**Problems and tasks:**
**A)** Reproduce the complete forum thread comparing Mylar and white paint, word for word.
**B)** Rewrite the records from the start up to and including the line with "click(x=75, y=535)", changing "screenshot" to "image" and leaving everything else the same.

# Mylar vs. white paint



## swishatwista (Oct 20, 2008)

Which reflective material do you guys think would do a better job, painting my box white or mylar'ing it?


----------



## ganjaman13 (Oct 20, 2008)

either works fine


----------



## calicat (Oct 20, 2008)

Flat white paint and mylar have about the same reflective properties. Mylar is a bitch to clean and if you have creases when you roll them out it causes hot spots when light reflects off it.


----------



## Bubba Kushman (Oct 20, 2008)

Off white flat paint works fine! Mylar is expensive and easy to screw up.


----------



## SlikWiLL13 (Oct 20, 2008)

I like flat white paint because mylar isnt as reflective if you foliar spray and it gets on the mylar and it dries. leaves spots like a crappy dishwasher does. plus with paint if it gets messed up you just give it another coat and you gravy.


----------



## swishatwista (Oct 20, 2008)

well shit, done deal, thanks guys


----------



## bongrippinbob (Oct 20, 2008)

Wow, I am surprised to hear people saying white paint is just as good. 

Mylar is much more reflective than paint. Something like 10% more reflective. This doesn't seem like a lot, but depending on how many watts you are using, it will make a big difference. 

I have a cab that I ran out of mylar, and only had panda film (which is more reflective than paint) to do one of the walls with. The 3 walls with mylar are so bright I can't even stare at them. The white wall on the other hand is a nice spot to keep my eyes when I am watering because it is not nearly as bright.

**Recorded data:**
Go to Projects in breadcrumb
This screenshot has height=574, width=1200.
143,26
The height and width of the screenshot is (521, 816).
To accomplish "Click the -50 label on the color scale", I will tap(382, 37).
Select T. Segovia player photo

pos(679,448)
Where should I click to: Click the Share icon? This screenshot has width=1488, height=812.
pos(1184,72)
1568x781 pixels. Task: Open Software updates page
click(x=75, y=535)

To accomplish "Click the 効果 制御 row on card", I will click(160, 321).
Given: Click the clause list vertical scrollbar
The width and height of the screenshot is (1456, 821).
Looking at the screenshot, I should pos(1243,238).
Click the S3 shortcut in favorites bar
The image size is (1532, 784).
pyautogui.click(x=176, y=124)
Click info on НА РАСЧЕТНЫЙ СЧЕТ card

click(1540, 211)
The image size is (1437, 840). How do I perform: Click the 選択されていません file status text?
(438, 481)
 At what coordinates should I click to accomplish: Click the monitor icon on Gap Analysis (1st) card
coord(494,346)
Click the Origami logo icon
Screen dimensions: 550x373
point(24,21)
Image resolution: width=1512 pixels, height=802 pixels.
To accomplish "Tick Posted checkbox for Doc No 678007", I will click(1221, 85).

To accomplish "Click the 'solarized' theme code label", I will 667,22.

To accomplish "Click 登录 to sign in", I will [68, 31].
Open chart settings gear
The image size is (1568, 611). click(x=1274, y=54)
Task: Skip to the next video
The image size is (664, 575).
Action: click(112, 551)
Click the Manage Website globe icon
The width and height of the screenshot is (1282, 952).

**Solutions:**
**A)**
# Mylar vs. white paint



## swishatwista (Oct 20, 2008)

Which reflective material do you guys think would do a better job, painting my box white or mylar'ing it?


----------



## ganjaman13 (Oct 20, 2008)

either works fine


----------



## calicat (Oct 20, 2008)

Flat white paint and mylar have about the same reflective properties. Mylar is a bitch to clean and if you have creases when you roll them out it causes hot spots when light reflects off it.


----------



## Bubba Kushman (Oct 20, 2008)

Off white flat paint works fine! Mylar is expensive and easy to screw up.


----------



## SlikWiLL13 (Oct 20, 2008)

I like flat white paint because mylar isnt as reflective if you foliar spray and it gets on the mylar and it dries. leaves spots like a crappy dishwasher does. plus with paint if it gets messed up you just give it another coat and you gravy.


----------



## swishatwista (Oct 20, 2008)

well shit, done deal, thanks guys


----------



## bongrippinbob (Oct 20, 2008)

Wow, I am surprised to hear people saying white paint is just as good. 

Mylar is much more reflective than paint. Something like 10% more reflective. This doesn't seem like a lot, but depending on how many watts you are using, it will make a big difference. 

I have a cab that I ran out of mylar, and only had panda film (which is more reflective than paint) to do one of the walls with. The 3 walls with mylar are so bright I can't even stare at them. The white wall on the other hand is a nice spot to keep my eyes when I am watering because it is not nearly as bright.

**B)**
Go to Projects in breadcrumb
This image has height=574, width=1200.
143,26
The height and width of the image is (521, 816).
To accomplish "Click the -50 label on the color scale", I will tap(382, 37).
Select T. Segovia player photo

pos(679,448)
Where should I click to: Click the Share icon? This image has width=1488, height=812.
pos(1184,72)
1568x781 pixels. Task: Open Software updates page
click(x=75, y=535)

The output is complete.